1)  YOUR HOTEL'S AVAILABILITY (UNSOLD ROOMS)

* Data for each room type in the PMS must be accurate and up to date - at least within a day or two.

* Have a process for pulling this automatically from the PMS into your RMS software or Excel.

* Having this PMS data accurate and up-to-date will probably mean that your inventory and rates are distributed automatically to all channels with channel management software.  If all OTAs and Booking Engine are not connected to update PMS automatically, then it becomes hard to do Revenue Management well.

 

2)  COMPSET DATA MUST BE EASILY ACCESSIBLE  

* If you are only doing Revenue Management at the Property level (not for each Room Type), then you can get this data for free from Expedia and other sources.  You will be comparing your Lowest Available Rate (LAR) to your Competitors LAR.  Therefore, if your competitors are sold out of cheaper rooms, their cheapest room may be a better room, so the comparisons are not valid.  However, this should still produce valid comparisons for 90-95% of the dates, so it is still a valuable exercise and much better than doing nothing at all. 

*  If you want to do Revenue Management for each room type, then you will probably have to pay for a service like "OTA Insights" or "Prophet" that provides this data for a fee.

 

3)  YOUR HOTEL'S RATE DATA

* This may seem easy, but your hotel may have more rates than you realize, and when you compare your rates to competitors it should be the same type of rate.

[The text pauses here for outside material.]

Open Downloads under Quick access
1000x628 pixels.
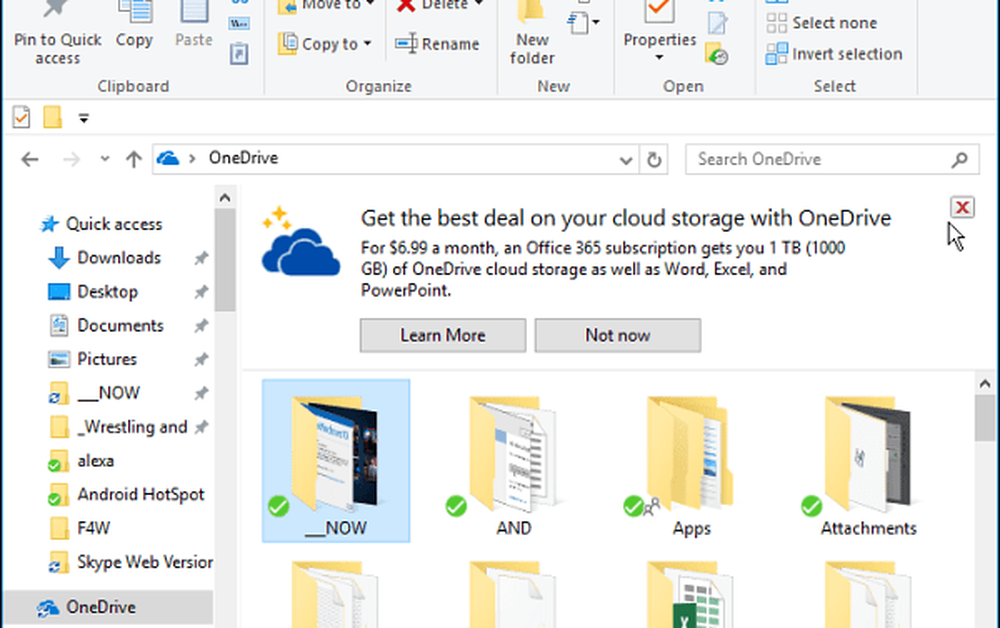(x=118, y=258)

* The data for Competitor rates are currently published rates, which is after promotional discounts.  Therefore, to make a valid comparison, your rates should also include promotional discounts.  Sometimes it may also include non-refundable terms.  Usually, the best way to ensure a valid comparison is to pull your rates from the same source as your competitor rates. 

* Depending on your data source, you also need to make sure that your rate is a valid comparison with Competitors (includes or excludes breakfast, etc.).

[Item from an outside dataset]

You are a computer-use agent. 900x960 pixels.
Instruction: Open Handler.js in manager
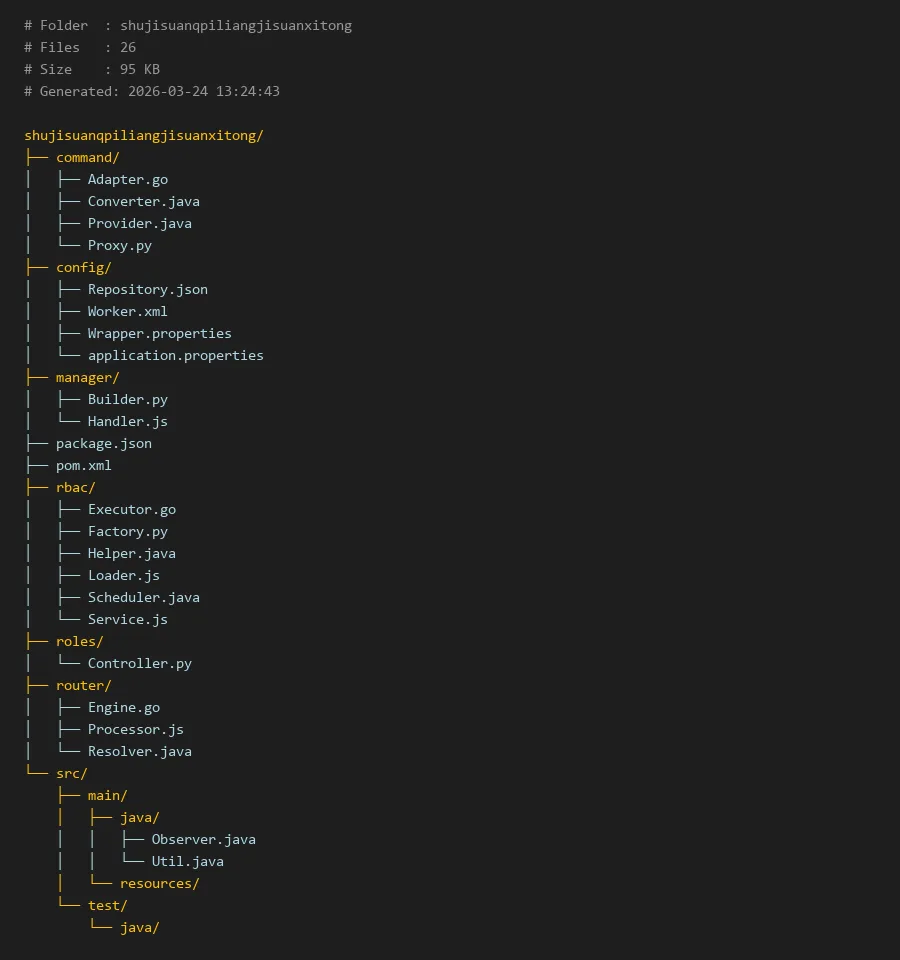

* You will also want to track recent changes to your own rates.  If you just lowered rates last week for a specific period in the future, then you want to give that some time to take effect and begin filling those dates.  On the other hand, if you have taken no action, or raised rates, recently, then you may want to change that this week. 

 

Those are the basic points to keep in mind.  If you have all these things in place, then you may be ready for Revenue Management.